The list of the losses our side had sustained, English as well as German troops, together with the number of rebels we captured follows herewith.

Now in order to give a general idea of the cause of this affair, a short description of the whole situation will given here. According to all the news we had heard it was reported that only 500 rebels were to have gone by land, and that the remainder of the rebel army was to have retreated to Skeenesborough by water. Brigadier Fraser had formed a vanguard of 1 officer, 30 men and some Indians, followed by 5 companies under the command of Major Grant, he himself following behind those again with the Battalion of Light Infantry and the Grenadiers. The Indians were the first to notice the rebel outpost and reported it. Brigadier Fraser ordered a halt, and reconnoitered the enemy himself accompanied by Major Grant. He could not see more that 4 to 500 of the enemy, which confirmed the correctness of the news he had received. He did not want to attack, but to await General v.Riedesel. But Major Grant, full of impetuosity, assured him that they were strong enough to beat the enemy alone. So they decided to attack, and the following disposition was made: -

Major Grant was to attack the enemy straightway, half of the Light Infantry placing themselves on his right and the other half on his left wing, and the Battalion of Grenadiers was to serve as a support. But hardly had this corps left the wood, when they found a hostile force consisting of over 1500 men opposing them, who welcomed them with a terrible fire, so that Brigadier Fraser was obliged to lengthen the line with the help of the Grenadiers. In spite of the strong position the enemy had taken up, our men ousted the rebels from their position on the first hill, brave Major Grant perishing in the attack. The enemy moved to a second hill on the left, and Lord Belcarres, who was in command of the English Grenadiers, attacked their left wing, during which time Brigadier Fraser posted himself on the hill that had been taken from the enemy with the Light Infantry. Lord Belcarres defeated the rebel left wing likewise. But as Brigadier Fraser had not sufficient men to cover his left wing, the enemy moved to the right and commenced to attack his left wing in the flank. And it was at this moment that General v.Riedesel’s Jagers and vanguard arrived and put an end to their attack, and the 3rd attack the English made en front also ended to our advantage.

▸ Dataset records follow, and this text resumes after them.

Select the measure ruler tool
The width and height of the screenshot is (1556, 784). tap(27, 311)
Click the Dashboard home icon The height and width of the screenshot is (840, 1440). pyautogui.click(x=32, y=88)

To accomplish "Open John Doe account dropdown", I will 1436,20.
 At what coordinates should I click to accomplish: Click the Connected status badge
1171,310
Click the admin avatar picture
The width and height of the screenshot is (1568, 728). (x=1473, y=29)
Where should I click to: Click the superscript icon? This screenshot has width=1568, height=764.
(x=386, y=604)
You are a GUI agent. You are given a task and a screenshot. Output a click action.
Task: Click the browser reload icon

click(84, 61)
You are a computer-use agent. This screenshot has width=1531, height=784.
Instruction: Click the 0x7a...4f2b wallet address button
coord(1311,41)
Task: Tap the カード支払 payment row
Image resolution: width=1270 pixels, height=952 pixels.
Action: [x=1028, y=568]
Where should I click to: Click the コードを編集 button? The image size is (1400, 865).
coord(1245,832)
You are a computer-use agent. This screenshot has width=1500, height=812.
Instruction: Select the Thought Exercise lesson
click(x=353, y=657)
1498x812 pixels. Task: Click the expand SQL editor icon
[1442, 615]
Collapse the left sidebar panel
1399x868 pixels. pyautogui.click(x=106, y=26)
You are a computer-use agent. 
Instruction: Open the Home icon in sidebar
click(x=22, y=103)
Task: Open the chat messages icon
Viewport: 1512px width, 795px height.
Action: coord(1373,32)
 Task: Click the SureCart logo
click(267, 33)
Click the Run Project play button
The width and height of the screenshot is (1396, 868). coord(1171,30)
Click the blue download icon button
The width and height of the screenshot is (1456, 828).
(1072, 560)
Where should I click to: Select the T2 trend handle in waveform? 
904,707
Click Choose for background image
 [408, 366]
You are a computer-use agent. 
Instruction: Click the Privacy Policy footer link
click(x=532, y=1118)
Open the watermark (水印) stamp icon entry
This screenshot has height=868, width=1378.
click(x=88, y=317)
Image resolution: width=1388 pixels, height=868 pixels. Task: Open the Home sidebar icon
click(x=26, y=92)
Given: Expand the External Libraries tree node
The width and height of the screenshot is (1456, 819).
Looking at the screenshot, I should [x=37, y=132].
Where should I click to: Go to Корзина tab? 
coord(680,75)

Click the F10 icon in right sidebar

The enemy with whom we had had to do consisted of 4 regiments under the command of a so-called general or brigadier by name Francis, who also lost his life and was buried by us. This was the rear-guard of the hostile army, which had marched from Hubert-Town to Castle-Town the evening before, and this rear-guard had been delayed owing to great fatigue. The hostile army had not retired to Skeenesborough but to No. IV in the direction of the river Connecticut, and the remnant of these defeated regiments has probably gone through the woods in the same direction. Now as we should have run the risk of losing all our wounded, if our two corps had continued their march to Skeenesborough, General v.Riedesel and Brigadier Fraser resolved to remain on the champ de bataille and await General Burgoyne’s further instructions, to whom a report of the engagement that had taken place had been sent straightway. But we received the news already the same evening, that General Burgoyne had arrived at Skeenesborough with the fleet and army on the evening of the 6th, and that the hostile vessels had been captured after a heavy cannonade from our gun boats, but that 3 of them had been set on fire by the rebels themselves and 2 taken by us. General Burgoyne had given orders to the right wing of the army to land, and intended attacking Fort Skeenesborough. But the enemy had already abandoned same and retired to Fort Anne. At Skeenesborough another large supply of vivres, munition and other apparatus had been found, and the following day the army took possession of a camp on the heights of Skeenesborough.